Tuesday, July 12, 2016

Books, Redux: Some of the Perils and Joys of Indie Publishing

Many have remarked that as history has continued, the already hectic pace of modern life was quickened as well. Here in Author-Land we've encountered a phenomenon that's arisen during the digital age: the frequent reversion of previously published works. 

What does that mean, you ask?

When an author "sells" a book to a publisher, s/he is actually licensing one of the bundle of rights that makes up copyright. That right to distribute a written work is finite--that is, it's limited by time. The traditional publishers would generally demand, and get, a term that was functionally infinite. For example, I will never again get the rights back to any of the five works I licensed to Harlequin; their contract specifies that rights are eligible for reversion consideration 5 or 6 years after last use. In other words--all Harlequin needs to do if they want to hang onto one of my works is to reissue it. Which they will do as long as the book is selling, a not unreasonable position. After all, we both want to make money, right?

But ebook publishers have the view that a year or so after publication, few books will sell and therefore, rights revert, meaning that I, the author, get the rights back and I can self- or indie-publish.

As time has gone on I've re-acquired more and more of my beloved books, including most of my Highland Vampires series, and I've started to reissue them in bright shiny new editions.

The series consists of three novels and three short stories. One of them is owned by Harlequin, so you, Dear Reader, will never get another edition, but here are the first two stories in the series:

Viking in Tartan: Medieval romance from the Highland Vampires series. 

Scotland, Yule Eve, 1260. A Viking raider with mysterious powers brings change to little Clan Kilbirnie, especially to the chieftain’s daughter Rhona.

Temptation in Tartan:

She had to marry a monster…

Rumors had followed the chieftains of Clan Kilborn for centuries. Said to be descended from the Viking Berserkers, they were ferocious in battle, known for tearing off the heads of their enemies and drinking their blood.

But English noblewoman Lydia Swann Williston would marry Kieran, Laird Kilborn, to bring peace to the Kilborn lands after the horror of Culloden and the
brutal pacification. A widow, she also brought needed wealth to Clan Kilborn. For her part, eighteen-year-old Lydia wanted children. With her husband killed at Culloden, she would make a new life in the Highlands.

The old chieftain of Clan Kilborn also died in battle, and she hoped that the new young Laird would lack his ancestors' ferocity.
She was wrong.


It's not always fun to be in total control of one's publishing life. It's often felt burdensome and expensive. 
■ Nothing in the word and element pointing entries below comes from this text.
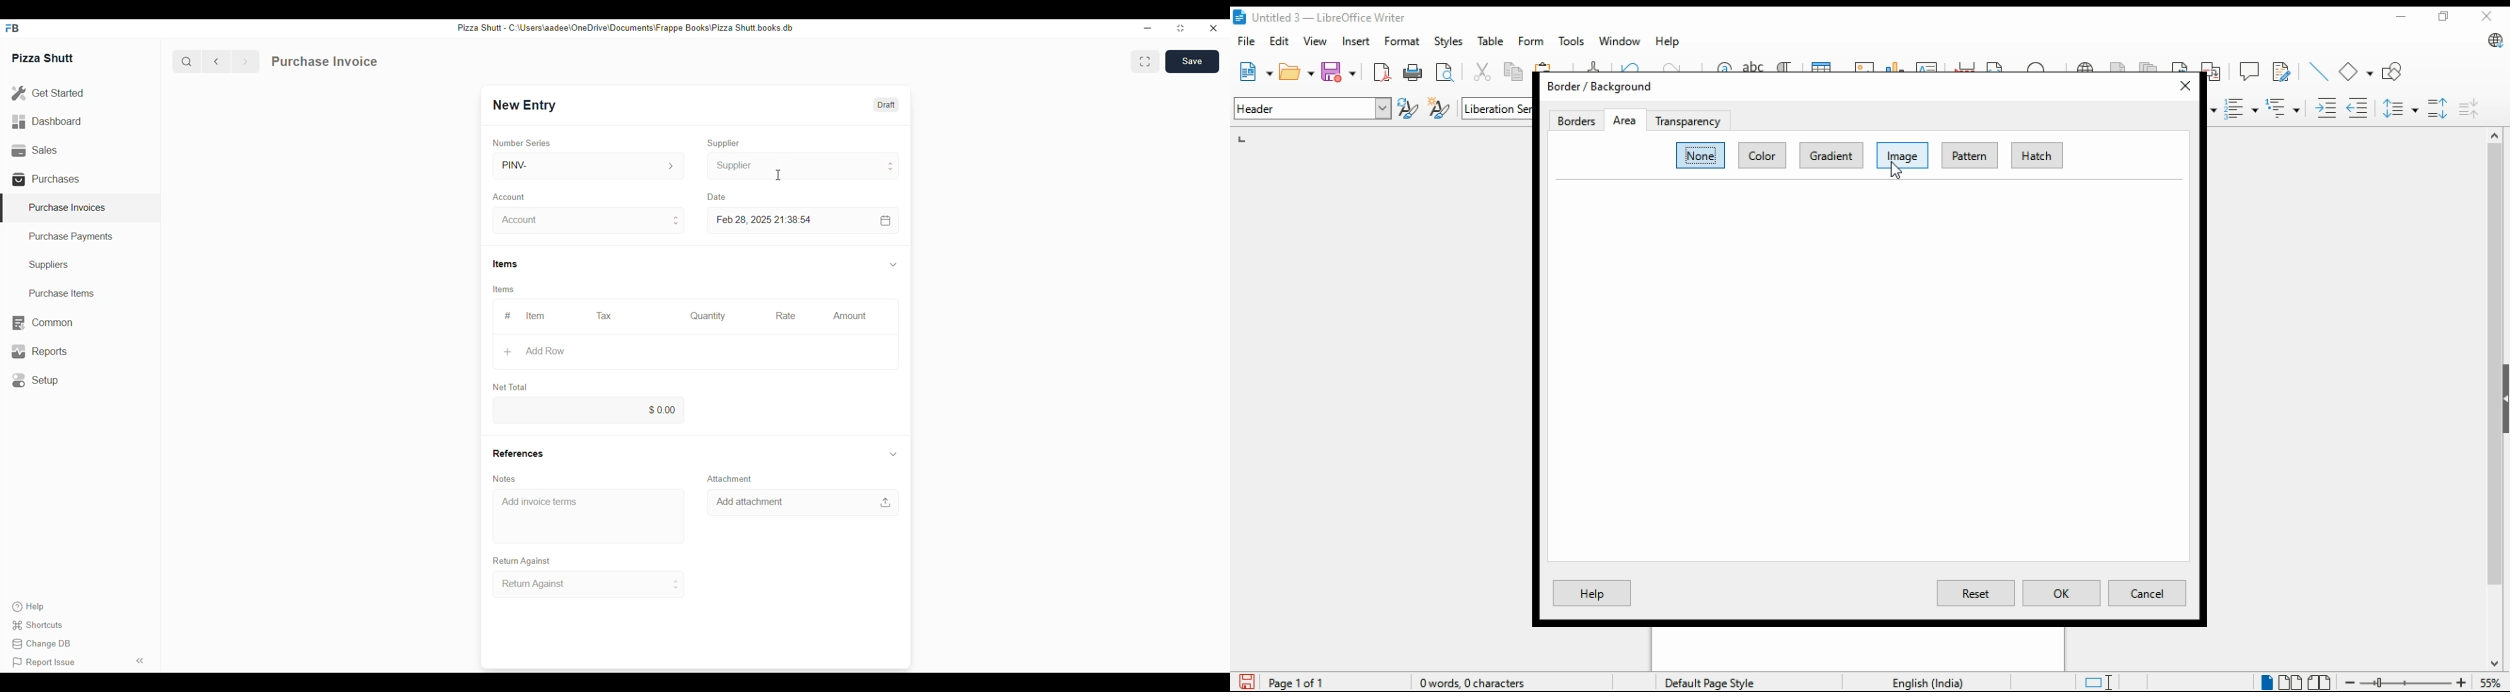 Image resolution: width=2520 pixels, height=700 pixels. What do you see at coordinates (2241, 109) in the screenshot?
I see `toggle ordered list` at bounding box center [2241, 109].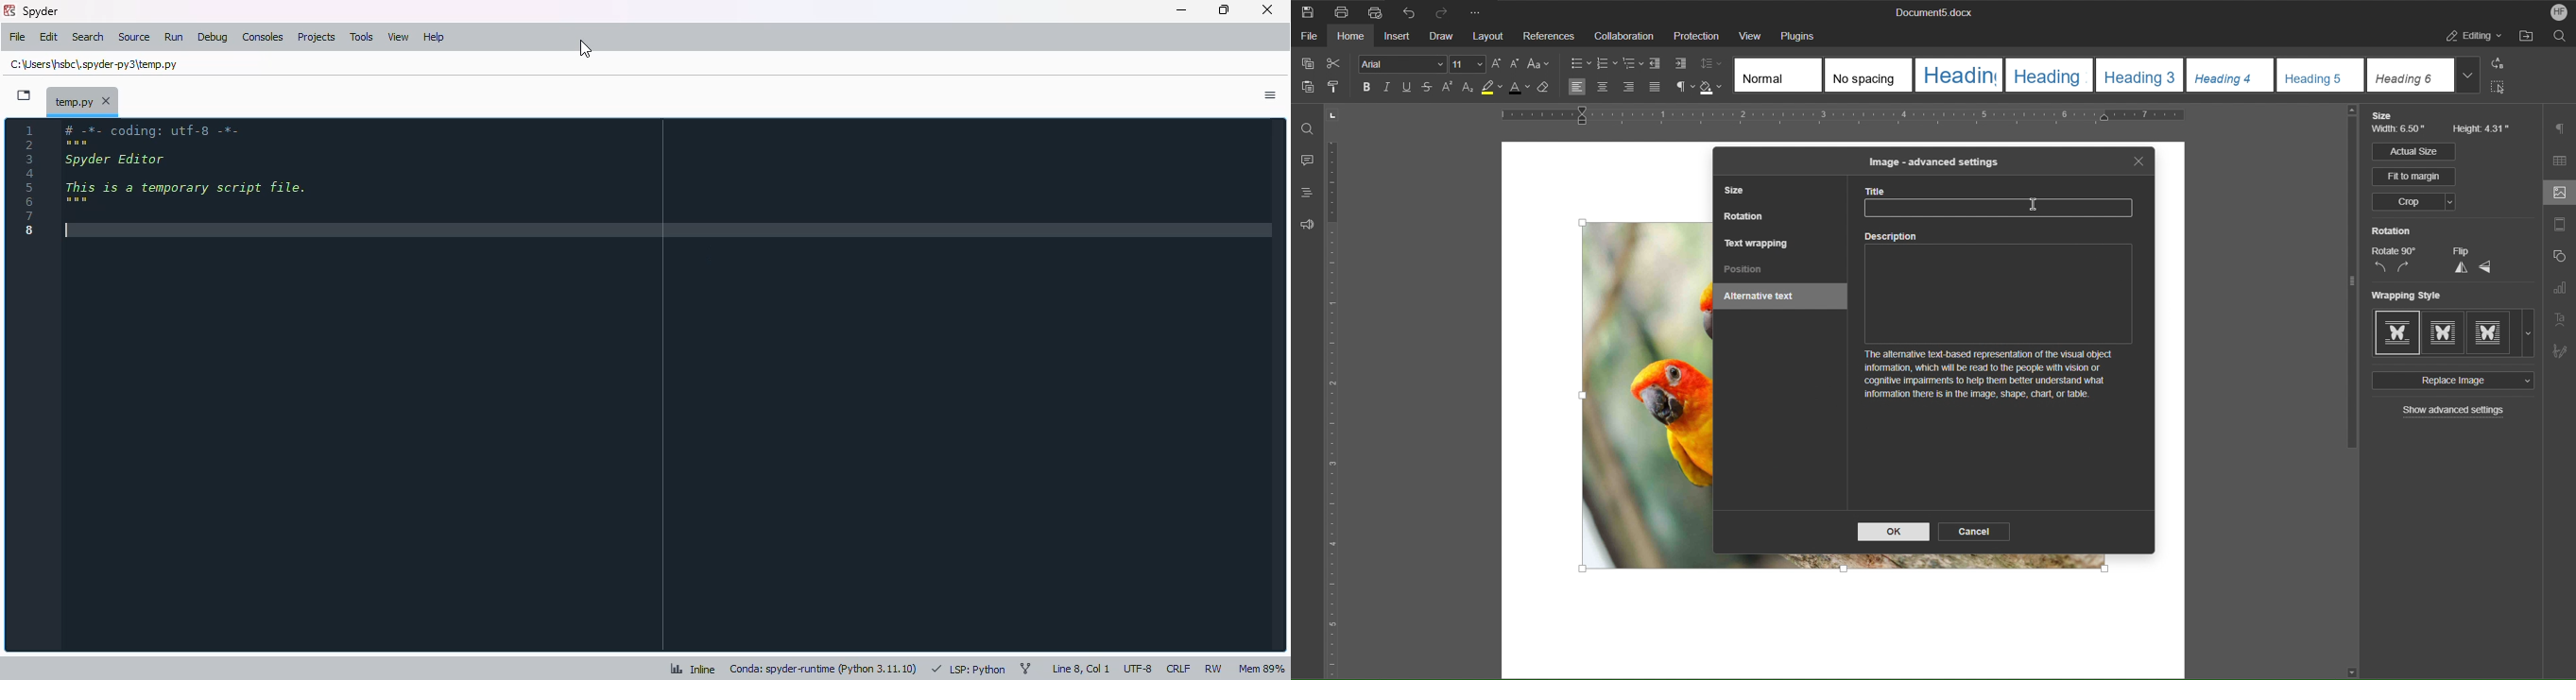  What do you see at coordinates (2503, 90) in the screenshot?
I see `Select All` at bounding box center [2503, 90].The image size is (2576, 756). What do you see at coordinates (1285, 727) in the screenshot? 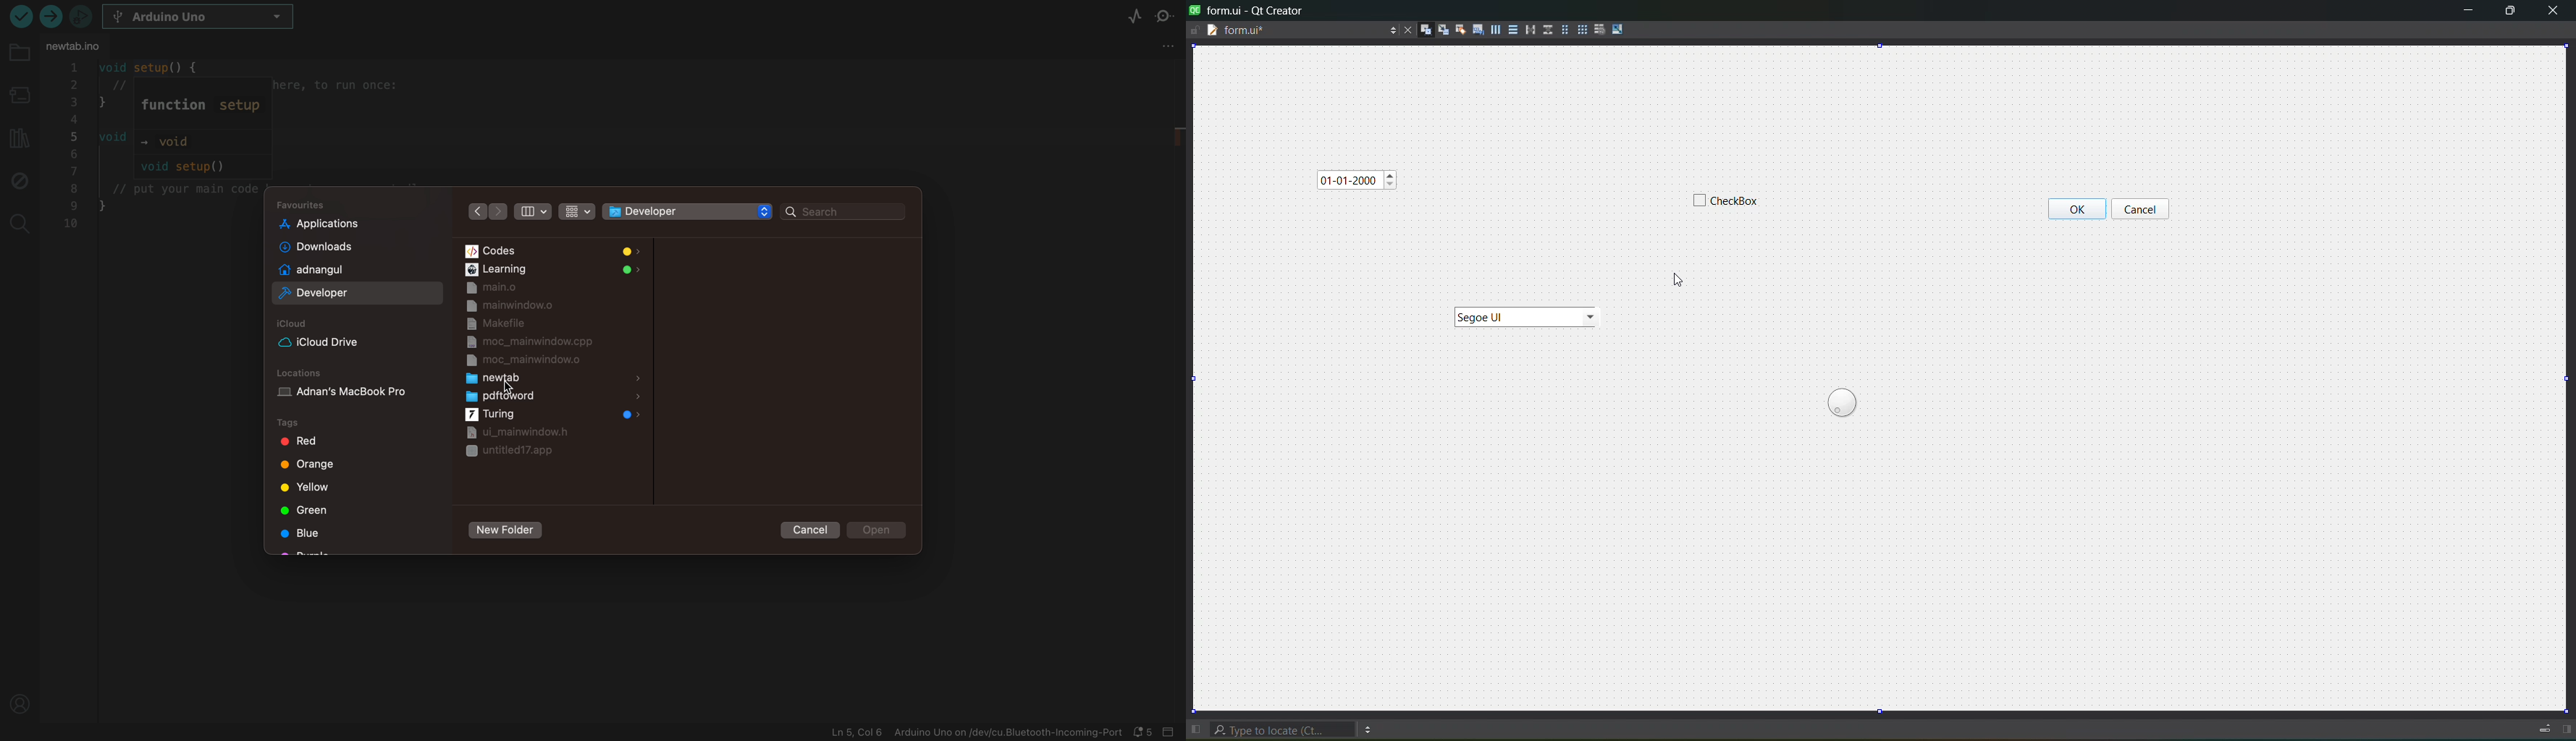
I see `type to locate` at bounding box center [1285, 727].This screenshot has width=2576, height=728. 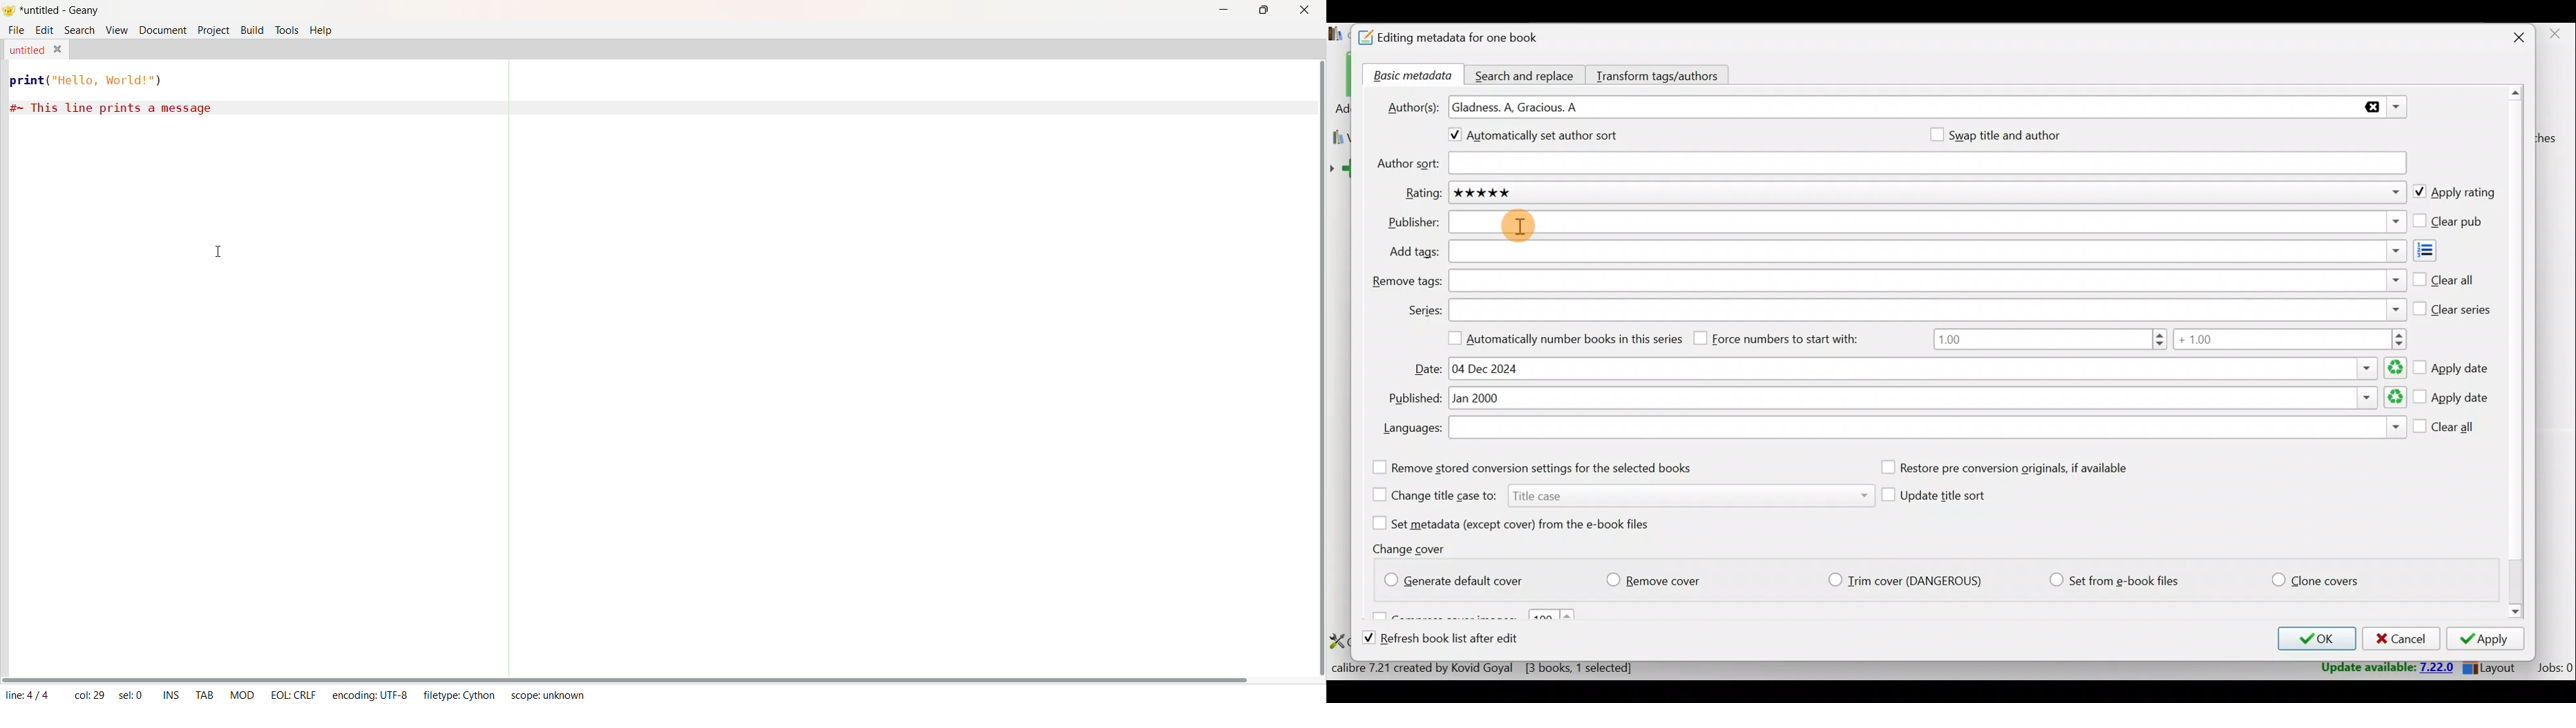 I want to click on Apply date, so click(x=2454, y=364).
Re-editing must occur, along with formatting, which includes inserting internal navigation. New covers must be created or purchased--a minimum $100 charge. And then, there's the promo conundrum. Few authors have a background in marketing or promotions, which would have been really helpful. I'm always experimenting with different approaches to help readers find my books.

Yes, it's frustrating and time-consuming, but overall, I'd rather make my own mistakes.